The basis for the comparison seems to be that both the diagram and the schema connect the general with the particular. But again, Peirce’s ‘general’ is not, as the general is for Kant, transcendental a priori. It is empirical. As such, the Peircian diagram more closely approximates what Kant calls the image, since both belong to what Kant would call the ‘empirical faculty of productive imagination’.52 Peirce himself indicates as much, remarking that his own critique of transcendental philosophy would permit a kind of collapse of ‘schema’ with ‘image’. He writes: Kant says that no image, and consequently we may add, no collection of images, is adequate to representing what a schema represents. If that be that case, I should like to know how a schema is not as general as a concept.

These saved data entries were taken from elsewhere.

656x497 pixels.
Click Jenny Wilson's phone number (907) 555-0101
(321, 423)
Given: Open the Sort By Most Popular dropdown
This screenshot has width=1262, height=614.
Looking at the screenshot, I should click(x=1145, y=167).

If I ask him, all he seems to answer is that it is the product of a different ‘faculty’.53

Peirce is objecting to Kant’s claim that a sensible particular (an image) cannot match up to an a priori general (a schema or a concept). But then, the question is how do generals and particulars meet? How are sensible particulars brought under concepts? Peirce’s solution is to put everything onto the side of the empirical. Deleuze will propose a different solution. He will jettison both the ideal constructivism of Kant and Peirce’s empirical construction to rework diagrammatics within a ‘transcendental empiricism’ that will nevertheless retain the pragmatic orientation to real experience that characterized Peirce’s own endeavour.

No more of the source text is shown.